Hipblaslt build Guide on Windows - likelovewant/ROCmLibs-for-gfx1103-AMD780M-APU GitHub Wiki
This guide walks you through building HIPBLASLT for ROCm on Windows. If you already have the libraries, you can skip this section!
1,
git clone --branch windows_gfx1201 https://github.com/ROCm/hipBLASLt/commits/windows_gfx1201/
cd hiplbaslt
git checkout commit d9083e69fdaa01326b7b901511ee6770971f921a
Note: the build steps are based on this commit .and the update maybreak this , you may adjust it as necessary.
2, run
python rdeps.py
3, run
python rmake.py -a "gfx1100" --msgpack
After done Locate your Compiled Files:
hipblaslt.dll: Located in C:\ROCM\hipBLASLt\build\release\staging\ (or a similar path based on your build location). Tensile data files: Found within C:\ROCM\hipBLASLt\build\release\Tensile\library\ (adjust the path if needed).

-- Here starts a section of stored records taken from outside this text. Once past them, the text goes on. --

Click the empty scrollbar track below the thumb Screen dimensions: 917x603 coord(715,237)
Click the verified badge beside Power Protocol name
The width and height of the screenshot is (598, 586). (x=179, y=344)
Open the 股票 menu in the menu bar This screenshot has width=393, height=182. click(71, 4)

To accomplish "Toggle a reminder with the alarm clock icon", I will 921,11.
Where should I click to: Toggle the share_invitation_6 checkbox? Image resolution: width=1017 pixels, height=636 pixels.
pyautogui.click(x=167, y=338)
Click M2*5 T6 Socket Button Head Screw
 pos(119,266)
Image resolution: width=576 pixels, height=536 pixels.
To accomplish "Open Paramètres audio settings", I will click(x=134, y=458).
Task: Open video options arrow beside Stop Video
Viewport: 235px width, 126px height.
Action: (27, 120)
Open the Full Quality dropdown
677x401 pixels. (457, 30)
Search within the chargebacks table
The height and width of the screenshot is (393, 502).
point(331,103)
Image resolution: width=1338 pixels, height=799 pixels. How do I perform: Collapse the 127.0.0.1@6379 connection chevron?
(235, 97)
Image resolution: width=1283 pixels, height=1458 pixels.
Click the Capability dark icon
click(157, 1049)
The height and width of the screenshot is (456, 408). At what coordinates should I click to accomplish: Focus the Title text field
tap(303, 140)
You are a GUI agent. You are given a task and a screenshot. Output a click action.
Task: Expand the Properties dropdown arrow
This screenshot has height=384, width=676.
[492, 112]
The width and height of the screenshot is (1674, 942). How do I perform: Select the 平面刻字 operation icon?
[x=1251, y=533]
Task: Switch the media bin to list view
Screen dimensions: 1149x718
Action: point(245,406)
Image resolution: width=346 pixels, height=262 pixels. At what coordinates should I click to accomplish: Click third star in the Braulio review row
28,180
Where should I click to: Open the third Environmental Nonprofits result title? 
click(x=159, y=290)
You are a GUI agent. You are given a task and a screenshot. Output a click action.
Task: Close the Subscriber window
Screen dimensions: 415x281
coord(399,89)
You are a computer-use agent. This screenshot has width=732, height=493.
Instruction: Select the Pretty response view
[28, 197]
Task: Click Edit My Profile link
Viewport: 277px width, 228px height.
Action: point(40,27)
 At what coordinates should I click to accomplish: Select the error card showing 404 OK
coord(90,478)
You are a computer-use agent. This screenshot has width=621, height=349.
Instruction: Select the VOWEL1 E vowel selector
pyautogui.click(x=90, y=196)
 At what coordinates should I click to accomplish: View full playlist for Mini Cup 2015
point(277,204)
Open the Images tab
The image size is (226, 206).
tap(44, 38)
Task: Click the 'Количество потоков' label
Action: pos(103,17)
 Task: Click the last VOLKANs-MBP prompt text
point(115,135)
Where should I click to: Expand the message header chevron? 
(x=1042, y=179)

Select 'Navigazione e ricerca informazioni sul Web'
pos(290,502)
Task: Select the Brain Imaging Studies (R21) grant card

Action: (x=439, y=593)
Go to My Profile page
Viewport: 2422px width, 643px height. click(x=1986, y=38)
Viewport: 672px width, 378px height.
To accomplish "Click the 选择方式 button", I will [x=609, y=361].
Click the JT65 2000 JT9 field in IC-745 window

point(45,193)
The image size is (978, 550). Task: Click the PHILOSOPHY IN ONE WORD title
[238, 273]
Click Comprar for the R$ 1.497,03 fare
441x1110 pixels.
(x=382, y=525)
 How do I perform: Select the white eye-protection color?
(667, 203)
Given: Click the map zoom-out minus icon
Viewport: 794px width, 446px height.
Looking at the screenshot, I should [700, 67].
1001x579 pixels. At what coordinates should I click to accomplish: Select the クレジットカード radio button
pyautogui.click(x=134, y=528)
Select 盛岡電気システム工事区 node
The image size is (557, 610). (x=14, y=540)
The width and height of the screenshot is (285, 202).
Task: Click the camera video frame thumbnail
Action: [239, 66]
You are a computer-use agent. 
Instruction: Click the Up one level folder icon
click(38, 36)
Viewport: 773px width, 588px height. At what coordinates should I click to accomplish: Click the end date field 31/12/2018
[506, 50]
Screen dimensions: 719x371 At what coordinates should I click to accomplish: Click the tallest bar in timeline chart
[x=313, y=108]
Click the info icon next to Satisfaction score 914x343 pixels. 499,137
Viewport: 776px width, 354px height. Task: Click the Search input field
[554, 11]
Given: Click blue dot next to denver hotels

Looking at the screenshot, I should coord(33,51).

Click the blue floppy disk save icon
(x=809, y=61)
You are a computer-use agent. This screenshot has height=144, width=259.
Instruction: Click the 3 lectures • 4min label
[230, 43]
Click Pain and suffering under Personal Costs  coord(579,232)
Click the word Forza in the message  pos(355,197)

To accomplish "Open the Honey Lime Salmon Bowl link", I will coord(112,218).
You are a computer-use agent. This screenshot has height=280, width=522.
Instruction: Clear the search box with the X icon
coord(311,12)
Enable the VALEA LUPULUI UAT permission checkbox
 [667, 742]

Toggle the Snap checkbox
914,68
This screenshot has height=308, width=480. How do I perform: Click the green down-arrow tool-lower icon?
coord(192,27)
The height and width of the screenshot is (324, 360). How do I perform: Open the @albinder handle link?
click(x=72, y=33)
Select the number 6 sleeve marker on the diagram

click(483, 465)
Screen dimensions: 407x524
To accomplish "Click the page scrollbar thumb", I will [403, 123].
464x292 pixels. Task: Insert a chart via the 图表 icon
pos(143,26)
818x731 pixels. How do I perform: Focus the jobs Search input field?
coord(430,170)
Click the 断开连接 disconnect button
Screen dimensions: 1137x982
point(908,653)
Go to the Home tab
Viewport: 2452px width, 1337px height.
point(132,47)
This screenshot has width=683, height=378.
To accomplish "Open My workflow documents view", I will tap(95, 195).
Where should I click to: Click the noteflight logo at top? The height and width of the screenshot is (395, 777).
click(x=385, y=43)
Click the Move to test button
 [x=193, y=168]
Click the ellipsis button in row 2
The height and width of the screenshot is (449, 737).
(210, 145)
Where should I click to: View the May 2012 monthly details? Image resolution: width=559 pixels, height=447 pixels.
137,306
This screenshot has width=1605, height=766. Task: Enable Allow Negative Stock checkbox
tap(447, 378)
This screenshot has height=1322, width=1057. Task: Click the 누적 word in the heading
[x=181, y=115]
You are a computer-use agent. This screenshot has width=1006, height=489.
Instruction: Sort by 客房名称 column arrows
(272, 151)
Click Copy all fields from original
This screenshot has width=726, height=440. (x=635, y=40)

1, one bugs need to fix . edit hipBLASLt\library\src\amd_detail\rocblaslt\src\kernels\compile_code_object.sh
, line 40 ,from$clang_path
to "$clang_path"
2, what if you arch not in support lists . For example gfx1103
simply serach gfx1100
in the entire folder hipblaslt ,include the tensilelite
directory , add the info gfx1103
in similiar sturcture in gfx1103
Mainly change , the files lists below
hipBLASLt\library\src\amd_detail\rocblaslt\src\tensile_host.cpp
cmakelists.txt
hipBLASLt\tensilelite\Tensile\Common.py
tensilelite\Tensile\Ops\AMaxGenerator.py
hipBLASLt\tensilelite\Tensile\Ops\LayerNormGenerator.py
hipBLASLt\tensilelite\Tensile\Source\CMakeLists.txt
hipBLASLt\tensilelite\Tensile\Source\memory_gfx.h
hipBLASLt\tensilelite\Tensile\Source\lib\include\Tensile\AMDGPU.hpp
hipBLASLt\tensilelite\Tensile\Source\lib\include\Tensile\PlaceholderLibrary.hpp
hipBLASLt\tensilelite\Tensile\Source\lib\include\Tensile\Serialization\Predicates.hpp
hipBLASLt\tensilelite\Tensile\Source\lib\source\ocl\OclUtils.cpp
hipBLASLt\tensilelite\Tensile\Utilities\tensile_generator\tensile_config_generator.py
3, get the logic in hipBLASLt\library\src\amd_detail\rocblaslt\src\Tensile\Logic\asm_full\
for your targe arch .
Here's a step-by-step guide:
Choose Your Architecture:
Select an existing architecture folder within hipBLASLt\library\src\amd_detail\rocblaslt\src\Tensile\Logic\asm_full\
(e.g., navi31). This will serve as a template for your new architecture.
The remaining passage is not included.